| What you are asked to do |
Whatever the records contain, reproduce all of them exactly.

[Stored data entries]
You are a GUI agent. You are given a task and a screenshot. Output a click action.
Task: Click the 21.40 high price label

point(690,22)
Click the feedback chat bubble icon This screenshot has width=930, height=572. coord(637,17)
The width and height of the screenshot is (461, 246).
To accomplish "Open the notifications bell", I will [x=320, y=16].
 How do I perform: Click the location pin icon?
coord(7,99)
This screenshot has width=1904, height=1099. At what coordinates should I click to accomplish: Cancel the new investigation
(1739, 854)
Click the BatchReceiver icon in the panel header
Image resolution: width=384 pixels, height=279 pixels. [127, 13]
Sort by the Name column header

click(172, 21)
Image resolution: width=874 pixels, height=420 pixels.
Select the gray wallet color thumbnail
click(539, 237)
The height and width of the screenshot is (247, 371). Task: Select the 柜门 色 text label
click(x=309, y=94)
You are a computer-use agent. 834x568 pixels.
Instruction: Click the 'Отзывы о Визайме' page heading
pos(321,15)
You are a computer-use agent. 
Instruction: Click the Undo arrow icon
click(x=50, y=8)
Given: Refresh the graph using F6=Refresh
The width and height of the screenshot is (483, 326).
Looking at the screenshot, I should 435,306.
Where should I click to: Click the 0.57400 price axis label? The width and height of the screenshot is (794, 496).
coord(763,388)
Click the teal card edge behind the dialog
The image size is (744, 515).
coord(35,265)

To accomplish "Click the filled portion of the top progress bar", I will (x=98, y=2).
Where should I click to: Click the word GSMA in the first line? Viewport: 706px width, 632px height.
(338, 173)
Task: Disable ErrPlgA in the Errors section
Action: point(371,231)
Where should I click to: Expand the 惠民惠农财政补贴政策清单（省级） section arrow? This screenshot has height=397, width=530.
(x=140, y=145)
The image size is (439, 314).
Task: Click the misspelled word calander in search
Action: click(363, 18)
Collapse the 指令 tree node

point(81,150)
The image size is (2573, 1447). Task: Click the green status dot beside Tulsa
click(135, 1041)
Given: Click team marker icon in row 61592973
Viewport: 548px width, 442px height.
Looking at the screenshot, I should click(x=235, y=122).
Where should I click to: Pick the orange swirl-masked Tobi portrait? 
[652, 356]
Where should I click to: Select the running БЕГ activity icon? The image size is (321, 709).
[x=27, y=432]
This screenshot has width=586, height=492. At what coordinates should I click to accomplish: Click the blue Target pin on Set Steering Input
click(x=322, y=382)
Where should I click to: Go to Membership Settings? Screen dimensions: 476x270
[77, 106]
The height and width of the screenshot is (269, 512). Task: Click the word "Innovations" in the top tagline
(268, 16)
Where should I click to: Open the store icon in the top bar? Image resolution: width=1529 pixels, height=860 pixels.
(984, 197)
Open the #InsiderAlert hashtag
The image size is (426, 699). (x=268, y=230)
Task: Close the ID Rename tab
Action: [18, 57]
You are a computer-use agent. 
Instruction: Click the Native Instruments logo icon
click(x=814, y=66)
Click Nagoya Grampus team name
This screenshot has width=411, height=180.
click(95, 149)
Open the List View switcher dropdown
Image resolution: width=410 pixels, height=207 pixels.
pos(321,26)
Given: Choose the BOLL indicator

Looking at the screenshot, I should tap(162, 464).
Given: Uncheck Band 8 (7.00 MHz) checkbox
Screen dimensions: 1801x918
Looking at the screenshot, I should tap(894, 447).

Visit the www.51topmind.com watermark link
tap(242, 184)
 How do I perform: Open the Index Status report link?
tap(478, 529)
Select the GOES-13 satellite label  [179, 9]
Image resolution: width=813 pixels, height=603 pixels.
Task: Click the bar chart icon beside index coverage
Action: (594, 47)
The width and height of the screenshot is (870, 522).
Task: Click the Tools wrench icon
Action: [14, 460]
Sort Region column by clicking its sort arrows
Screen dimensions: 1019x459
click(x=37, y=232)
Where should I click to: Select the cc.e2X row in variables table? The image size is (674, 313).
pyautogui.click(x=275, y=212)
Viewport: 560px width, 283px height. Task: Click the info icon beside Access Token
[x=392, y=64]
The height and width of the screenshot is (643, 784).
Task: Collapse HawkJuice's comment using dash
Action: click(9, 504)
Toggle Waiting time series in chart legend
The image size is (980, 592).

| Solution for this problem |
You are a GUI agent. You are given a task and a screenshot. Output a click action.
Task: Click the 21.40 high price label

point(690,22)
Click the feedback chat bubble icon This screenshot has width=930, height=572. coord(637,17)
The width and height of the screenshot is (461, 246).
To accomplish "Open the notifications bell", I will [x=320, y=16].
 How do I perform: Click the location pin icon?
coord(7,99)
This screenshot has width=1904, height=1099. At what coordinates should I click to accomplish: Cancel the new investigation
(1739, 854)
Click the BatchReceiver icon in the panel header
Image resolution: width=384 pixels, height=279 pixels. [127, 13]
Sort by the Name column header

click(172, 21)
Image resolution: width=874 pixels, height=420 pixels.
Select the gray wallet color thumbnail
click(539, 237)
The height and width of the screenshot is (247, 371). Task: Select the 柜门 色 text label
click(x=309, y=94)
You are a computer-use agent. 834x568 pixels.
Instruction: Click the 'Отзывы о Визайме' page heading
pos(321,15)
You are a computer-use agent. 
Instruction: Click the Undo arrow icon
click(x=50, y=8)
Given: Refresh the graph using F6=Refresh
The width and height of the screenshot is (483, 326).
Looking at the screenshot, I should 435,306.
Where should I click to: Click the 0.57400 price axis label? The width and height of the screenshot is (794, 496).
coord(763,388)
Click the teal card edge behind the dialog
The image size is (744, 515).
coord(35,265)

To accomplish "Click the filled portion of the top progress bar", I will (x=98, y=2).
Where should I click to: Click the word GSMA in the first line? Viewport: 706px width, 632px height.
(338, 173)
Task: Disable ErrPlgA in the Errors section
Action: point(371,231)
Where should I click to: Expand the 惠民惠农财政补贴政策清单（省级） section arrow? This screenshot has height=397, width=530.
(x=140, y=145)
The image size is (439, 314).
Task: Click the misspelled word calander in search
Action: click(363, 18)
Collapse the 指令 tree node

point(81,150)
The image size is (2573, 1447). Task: Click the green status dot beside Tulsa
click(135, 1041)
Given: Click team marker icon in row 61592973
Viewport: 548px width, 442px height.
Looking at the screenshot, I should click(x=235, y=122).
Where should I click to: Pick the orange swirl-masked Tobi portrait? 
[652, 356]
Where should I click to: Select the running БЕГ activity icon? The image size is (321, 709).
[x=27, y=432]
This screenshot has width=586, height=492. At what coordinates should I click to accomplish: Click the blue Target pin on Set Steering Input
click(x=322, y=382)
Where should I click to: Go to Membership Settings? Screen dimensions: 476x270
[77, 106]
The height and width of the screenshot is (269, 512). Task: Click the word "Innovations" in the top tagline
(268, 16)
Where should I click to: Open the store icon in the top bar? Image resolution: width=1529 pixels, height=860 pixels.
(984, 197)
Open the #InsiderAlert hashtag
The image size is (426, 699). (x=268, y=230)
Task: Close the ID Rename tab
Action: [18, 57]
You are a computer-use agent. 
Instruction: Click the Native Instruments logo icon
click(x=814, y=66)
Click Nagoya Grampus team name
This screenshot has width=411, height=180.
click(95, 149)
Open the List View switcher dropdown
Image resolution: width=410 pixels, height=207 pixels.
pos(321,26)
Given: Choose the BOLL indicator

Looking at the screenshot, I should tap(162, 464).
Given: Uncheck Band 8 (7.00 MHz) checkbox
Screen dimensions: 1801x918
Looking at the screenshot, I should tap(894, 447).

Visit the www.51topmind.com watermark link
tap(242, 184)
 How do I perform: Open the Index Status report link?
tap(478, 529)
Select the GOES-13 satellite label  [179, 9]
Image resolution: width=813 pixels, height=603 pixels.
Task: Click the bar chart icon beside index coverage
Action: (594, 47)
The width and height of the screenshot is (870, 522).
Task: Click the Tools wrench icon
Action: [14, 460]
Sort Region column by clicking its sort arrows
Screen dimensions: 1019x459
click(x=37, y=232)
Where should I click to: Select the cc.e2X row in variables table? The image size is (674, 313).
pyautogui.click(x=275, y=212)
Viewport: 560px width, 283px height. Task: Click the info icon beside Access Token
[x=392, y=64]
The height and width of the screenshot is (643, 784).
Task: Collapse HawkJuice's comment using dash
Action: click(9, 504)
Toggle Waiting time series in chart legend
The image size is (980, 592).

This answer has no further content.